_YOUR INSTRUCTIONS_.
If a line comes after the one containing "Task: Click the cyberRT 调度和通信中间件 box", leave it out; copy every line before it, and that line too, exactly as written, starting from the first line of the entries.

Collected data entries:

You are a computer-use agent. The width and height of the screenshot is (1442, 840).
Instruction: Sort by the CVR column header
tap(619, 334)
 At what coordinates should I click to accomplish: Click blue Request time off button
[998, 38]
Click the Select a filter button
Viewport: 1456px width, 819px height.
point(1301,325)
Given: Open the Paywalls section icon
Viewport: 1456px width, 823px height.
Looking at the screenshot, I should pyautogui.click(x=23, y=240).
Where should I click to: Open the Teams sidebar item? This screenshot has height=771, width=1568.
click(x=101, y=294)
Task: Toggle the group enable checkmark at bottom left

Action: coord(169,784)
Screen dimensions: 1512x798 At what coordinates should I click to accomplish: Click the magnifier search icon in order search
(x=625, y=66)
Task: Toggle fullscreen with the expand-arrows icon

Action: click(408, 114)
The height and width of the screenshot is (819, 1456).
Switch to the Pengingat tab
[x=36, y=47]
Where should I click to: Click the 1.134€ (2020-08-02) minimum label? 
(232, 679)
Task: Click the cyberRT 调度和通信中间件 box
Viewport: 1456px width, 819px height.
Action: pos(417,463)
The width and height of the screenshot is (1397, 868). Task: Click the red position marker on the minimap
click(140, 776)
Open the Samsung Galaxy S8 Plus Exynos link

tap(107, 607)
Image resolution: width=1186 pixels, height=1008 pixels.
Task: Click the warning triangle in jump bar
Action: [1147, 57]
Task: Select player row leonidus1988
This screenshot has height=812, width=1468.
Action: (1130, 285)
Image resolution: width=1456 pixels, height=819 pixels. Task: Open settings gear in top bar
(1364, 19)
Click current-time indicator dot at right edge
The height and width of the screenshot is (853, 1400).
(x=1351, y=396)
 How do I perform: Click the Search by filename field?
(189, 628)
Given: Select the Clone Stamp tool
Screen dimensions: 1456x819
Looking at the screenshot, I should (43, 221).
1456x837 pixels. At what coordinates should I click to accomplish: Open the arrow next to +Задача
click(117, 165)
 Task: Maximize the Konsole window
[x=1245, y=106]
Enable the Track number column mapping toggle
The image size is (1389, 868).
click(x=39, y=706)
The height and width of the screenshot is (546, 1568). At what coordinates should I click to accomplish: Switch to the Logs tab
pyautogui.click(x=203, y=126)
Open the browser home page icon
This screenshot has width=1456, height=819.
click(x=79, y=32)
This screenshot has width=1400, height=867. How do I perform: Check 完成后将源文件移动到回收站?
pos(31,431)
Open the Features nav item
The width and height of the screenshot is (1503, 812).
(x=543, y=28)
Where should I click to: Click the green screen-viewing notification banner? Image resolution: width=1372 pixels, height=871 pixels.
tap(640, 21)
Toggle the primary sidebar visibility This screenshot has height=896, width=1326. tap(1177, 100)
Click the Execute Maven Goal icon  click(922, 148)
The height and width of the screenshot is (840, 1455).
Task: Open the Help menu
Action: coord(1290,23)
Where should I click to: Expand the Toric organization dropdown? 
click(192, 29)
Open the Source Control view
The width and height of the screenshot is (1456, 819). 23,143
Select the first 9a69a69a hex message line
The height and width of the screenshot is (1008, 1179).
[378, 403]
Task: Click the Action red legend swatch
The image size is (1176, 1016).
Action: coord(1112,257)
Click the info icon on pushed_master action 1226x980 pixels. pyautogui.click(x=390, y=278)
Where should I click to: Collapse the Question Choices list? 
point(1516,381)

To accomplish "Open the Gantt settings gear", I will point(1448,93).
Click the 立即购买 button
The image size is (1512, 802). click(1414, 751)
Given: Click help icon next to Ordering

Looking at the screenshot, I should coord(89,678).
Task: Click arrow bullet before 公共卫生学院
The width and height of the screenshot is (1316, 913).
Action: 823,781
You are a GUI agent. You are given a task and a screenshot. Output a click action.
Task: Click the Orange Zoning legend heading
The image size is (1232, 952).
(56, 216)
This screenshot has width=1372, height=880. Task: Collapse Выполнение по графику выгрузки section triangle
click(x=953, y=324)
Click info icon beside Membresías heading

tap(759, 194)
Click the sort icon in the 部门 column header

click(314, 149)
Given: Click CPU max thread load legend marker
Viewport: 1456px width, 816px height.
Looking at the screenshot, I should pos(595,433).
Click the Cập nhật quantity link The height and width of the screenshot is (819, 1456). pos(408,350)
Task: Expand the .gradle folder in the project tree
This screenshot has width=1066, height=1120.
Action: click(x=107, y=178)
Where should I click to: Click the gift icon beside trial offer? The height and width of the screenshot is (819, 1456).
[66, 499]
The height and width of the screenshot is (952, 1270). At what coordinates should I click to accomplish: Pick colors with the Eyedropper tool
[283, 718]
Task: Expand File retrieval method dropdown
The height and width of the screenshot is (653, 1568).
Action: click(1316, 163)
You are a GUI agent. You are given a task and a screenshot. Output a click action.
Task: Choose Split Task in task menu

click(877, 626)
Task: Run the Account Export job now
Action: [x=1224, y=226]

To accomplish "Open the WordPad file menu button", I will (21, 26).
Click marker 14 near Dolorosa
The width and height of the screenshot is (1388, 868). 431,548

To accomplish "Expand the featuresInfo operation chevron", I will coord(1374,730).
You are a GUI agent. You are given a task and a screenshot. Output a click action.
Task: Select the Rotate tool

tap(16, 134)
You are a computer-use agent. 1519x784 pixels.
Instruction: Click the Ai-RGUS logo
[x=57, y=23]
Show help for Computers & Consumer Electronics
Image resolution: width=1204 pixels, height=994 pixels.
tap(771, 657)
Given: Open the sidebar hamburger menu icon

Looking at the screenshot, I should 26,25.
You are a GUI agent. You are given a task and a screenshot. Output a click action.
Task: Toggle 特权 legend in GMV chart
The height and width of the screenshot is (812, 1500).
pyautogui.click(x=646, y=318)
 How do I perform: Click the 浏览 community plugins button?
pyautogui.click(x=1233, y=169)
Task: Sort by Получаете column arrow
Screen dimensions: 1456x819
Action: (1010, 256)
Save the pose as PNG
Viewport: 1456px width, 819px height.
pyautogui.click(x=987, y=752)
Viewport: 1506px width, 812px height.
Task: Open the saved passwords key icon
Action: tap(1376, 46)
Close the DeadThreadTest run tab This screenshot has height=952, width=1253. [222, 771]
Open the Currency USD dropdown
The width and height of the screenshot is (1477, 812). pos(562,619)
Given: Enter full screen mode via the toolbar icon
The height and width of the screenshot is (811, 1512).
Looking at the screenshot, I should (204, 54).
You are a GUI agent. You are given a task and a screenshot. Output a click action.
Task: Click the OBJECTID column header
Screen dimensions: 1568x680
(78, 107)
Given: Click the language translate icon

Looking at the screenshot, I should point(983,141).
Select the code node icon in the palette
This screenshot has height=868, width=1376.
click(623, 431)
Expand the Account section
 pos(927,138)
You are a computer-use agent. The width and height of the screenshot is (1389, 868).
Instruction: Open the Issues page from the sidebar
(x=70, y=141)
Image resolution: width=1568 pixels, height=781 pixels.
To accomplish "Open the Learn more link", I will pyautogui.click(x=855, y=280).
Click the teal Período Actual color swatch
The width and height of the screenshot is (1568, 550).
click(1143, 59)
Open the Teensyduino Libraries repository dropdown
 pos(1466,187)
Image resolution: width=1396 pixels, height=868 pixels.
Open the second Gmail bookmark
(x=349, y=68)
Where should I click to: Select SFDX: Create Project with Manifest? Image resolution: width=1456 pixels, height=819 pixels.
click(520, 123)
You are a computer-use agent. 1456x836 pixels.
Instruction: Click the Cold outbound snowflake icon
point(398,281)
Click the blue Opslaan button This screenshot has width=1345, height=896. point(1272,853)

_FINISHED EXERCISE_.
You are a computer-use agent. The width and height of the screenshot is (1442, 840).
Instruction: Sort by the CVR column header
tap(619, 334)
 At what coordinates should I click to accomplish: Click blue Request time off button
[998, 38]
Click the Select a filter button
Viewport: 1456px width, 819px height.
point(1301,325)
Given: Open the Paywalls section icon
Viewport: 1456px width, 823px height.
Looking at the screenshot, I should pyautogui.click(x=23, y=240).
Where should I click to: Open the Teams sidebar item? This screenshot has height=771, width=1568.
click(x=101, y=294)
Task: Toggle the group enable checkmark at bottom left

Action: coord(169,784)
Screen dimensions: 1512x798 At what coordinates should I click to accomplish: Click the magnifier search icon in order search
(x=625, y=66)
Task: Toggle fullscreen with the expand-arrows icon

Action: click(408, 114)
The height and width of the screenshot is (819, 1456).
Switch to the Pengingat tab
[x=36, y=47]
Where should I click to: Click the 1.134€ (2020-08-02) minimum label? 
(232, 679)
Task: Click the cyberRT 调度和通信中间件 box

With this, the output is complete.